In the light of a recent spate of publicity in which several infected doctors were named, the guidelines also attempt to keep confidential the identity of any infected worker. The health authorities will have a duty to notify patients and offer them HIV tests if it emerges that they have had invasive treatment from an infected worker. But the name of the infected individual must not be released to the public or media, without their consent, other than in 'very exceptional circumstances'. The fact that a person may have died or have already been named does not alter this rule. Anyone who reveals the name of an infected worker may have to justify that decision before the General Medical Council or other regulatory body.

The department also announced that a study would collate evidence from the United States and the Public Health Service Laboratory of patients who had had invasive treatment from an infected health worker. Dr Gwyneth Lewis, principal medical officer, said of 8,000 people tested in the UK after incidents came to light, none had been infected with the virus.

A spokesman for the Royal College of Nursing said: 'Employees with HIV will only co-operate if they know they will be supported by their employer and be protected from media hounding.'

The guidelines also state: 'Those who believe they may have been exposed to infection with HIV in their personal life or during the course of their work must seek medical advice and, if appropriate, diagnostic HIV testing.'

Government funding of the leading Aids charity, the Terrence Higgins Trust, is to be reduced by two- thirds.

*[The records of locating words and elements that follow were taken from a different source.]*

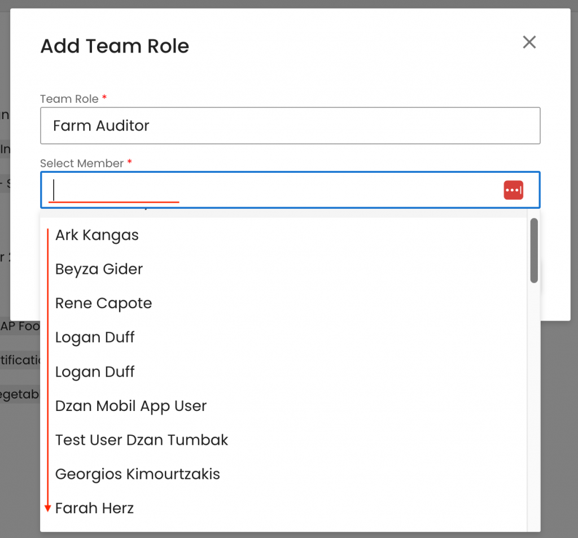Click the red password manager icon
This screenshot has width=578, height=538.
513,190
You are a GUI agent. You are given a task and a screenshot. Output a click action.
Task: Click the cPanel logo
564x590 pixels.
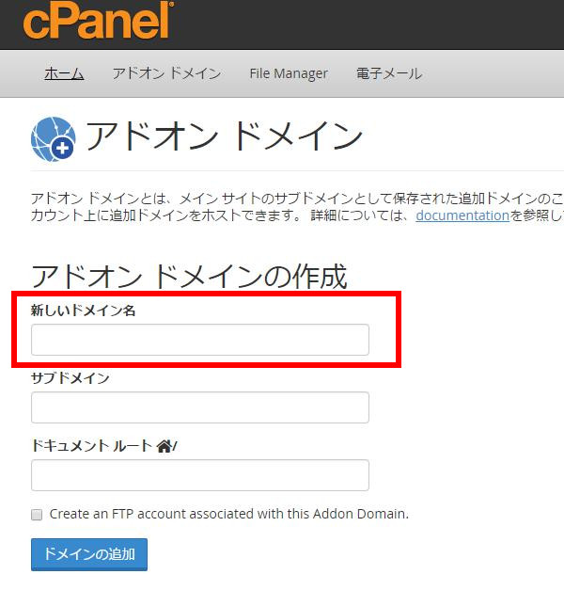pos(98,21)

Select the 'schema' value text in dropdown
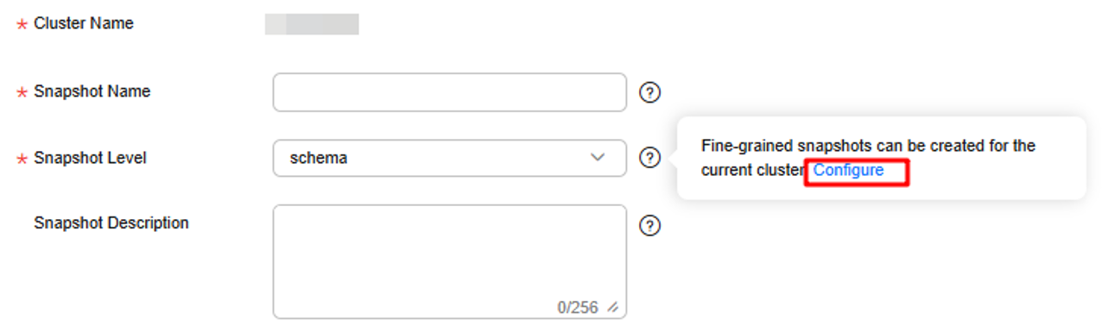click(318, 158)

The charity said yesterday that it faced a cut in grant from pounds 450,000 to pounds 150,000 - equal to 10 per cent of its budget - over the next three years, yet it was assisting an increasing number of people.

Nick Partridge, chief executive of the trust, criticised the move. 'We now face the immensely difficult task of maintaining our vital services with progressively less support from the Government.

'This news comes just three days after the preliminary results of the AZT drug trial, which highlighted the absence of effective drugs for people who are currently well and living with HIV, sadly confirming the continued need for our services for many years to come,' he said.